Setting up table relations what do "Cascade", "Set Null" and "Restrict" do?

HTDutchy picture HTDutchy · Mar 21, 2011 · Viewed 73.5k times · Source

I want to start using table relations in a new project.

After some googling I got 2 tables set up as InnoDB:

The keys I want to link are

->users->userid (primary) ->sessions->userid (index)

The only thing that I don't understand in this process is what the different settings for "On update" and "On delete" do

The options here are:

  • -- (nothing?)
  • Cascade (???)
  • Set Null (sets everything to null?)
  • No action (well duh...)
  • Restrict (???)

I basically want the data in sessions to be deleted when a user is completely deleted This since the sessions will only be deleted when the expiration is detected by my session manager...

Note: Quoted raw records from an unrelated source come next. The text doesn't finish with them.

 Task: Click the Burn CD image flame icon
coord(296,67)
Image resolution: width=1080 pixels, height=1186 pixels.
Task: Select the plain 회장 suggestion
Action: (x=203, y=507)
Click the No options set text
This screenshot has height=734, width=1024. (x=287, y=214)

So if anyone can tell me what these options do it would be much appreciated.

Answer

Ted Hopp picture Ted Hopp · Mar 21, 2011

CASCADE will propagate the change when the parent changes. (If you delete a row, rows in constrained tables that reference that row will also be deleted, etc.)

SET NULL sets the column value to NULL when a parent row goes away.

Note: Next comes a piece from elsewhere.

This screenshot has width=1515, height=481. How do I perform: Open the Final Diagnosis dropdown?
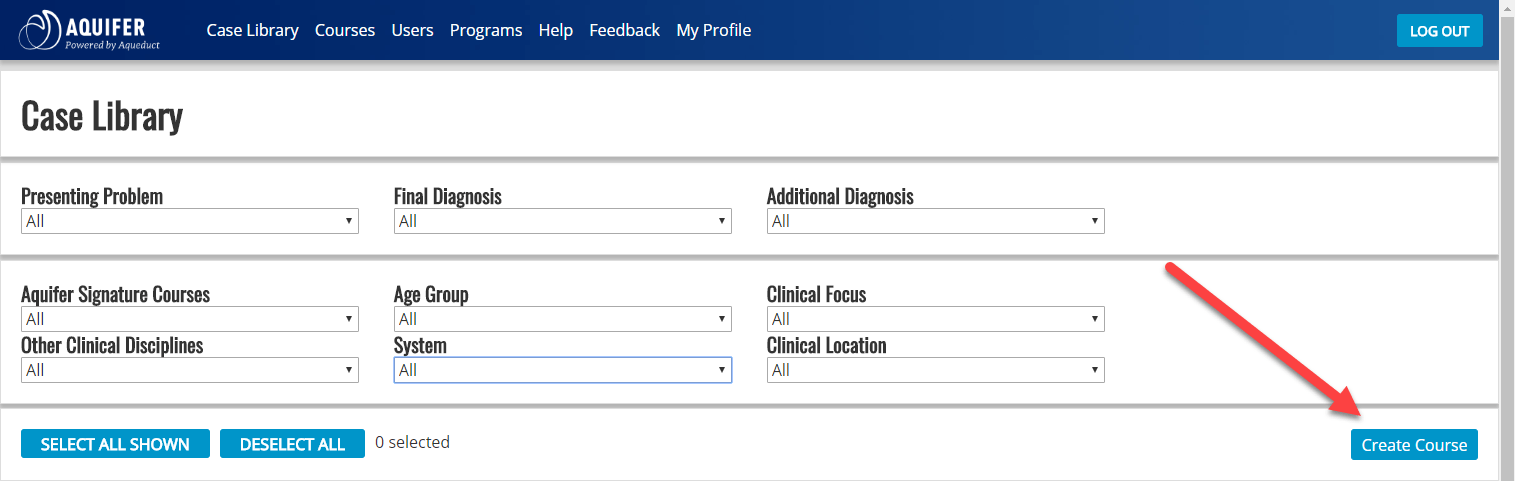coord(563,221)
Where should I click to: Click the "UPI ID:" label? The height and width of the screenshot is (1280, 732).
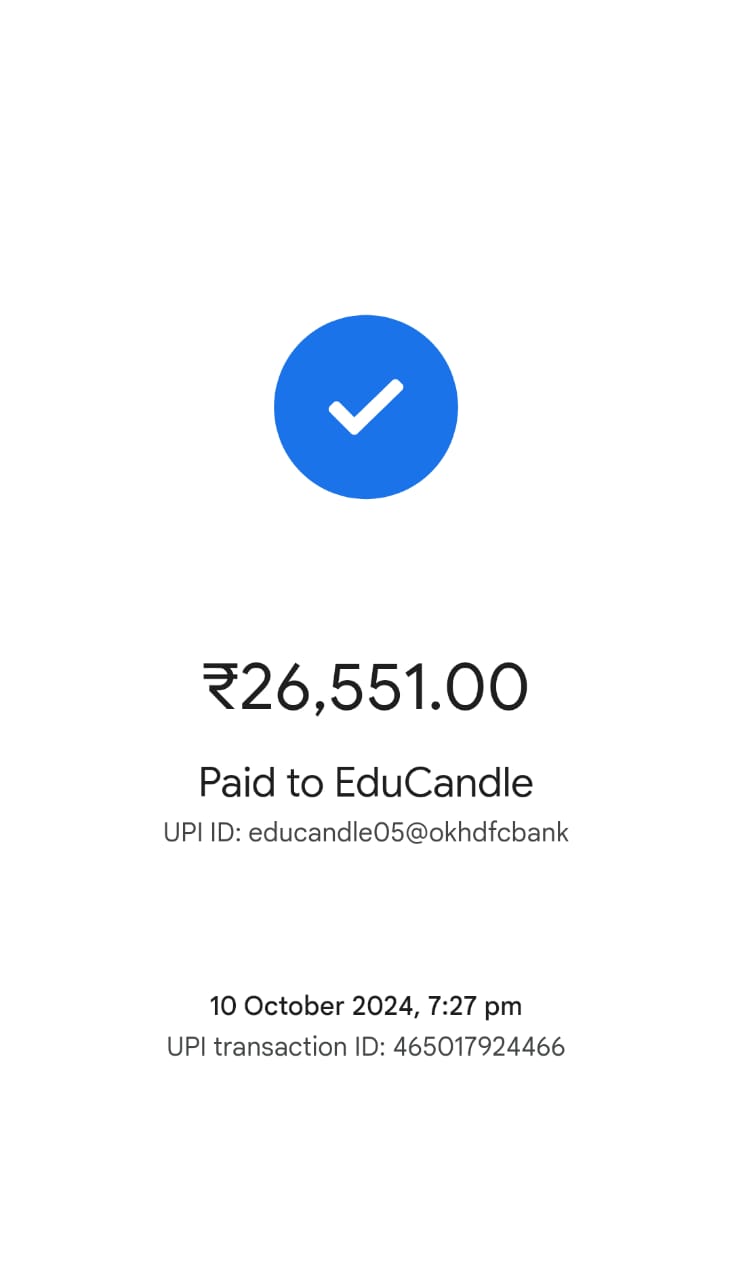tap(202, 833)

RESTRICT causes the attempted DELETE of a parent row to fail.

EDIT: You didn't ask about them, but the SQL standard defines two other actions: SET DEFAULT and NO ACTION. In MySQL, NO ACTION is equivalent to RESTRICT. (In some DBMSs, NO ACTION is a deferred check, but in MySQL all checks are immediate.) The MySQL parser accepts SET DEFAULT, but both the InnoDB and NDB engines reject those statements, so SET DEFAULT can't actually be used for either an ON UPDATE or ON DELETE constraint.

Also, note that cascading foreign key actions do not activate triggers in MySQL.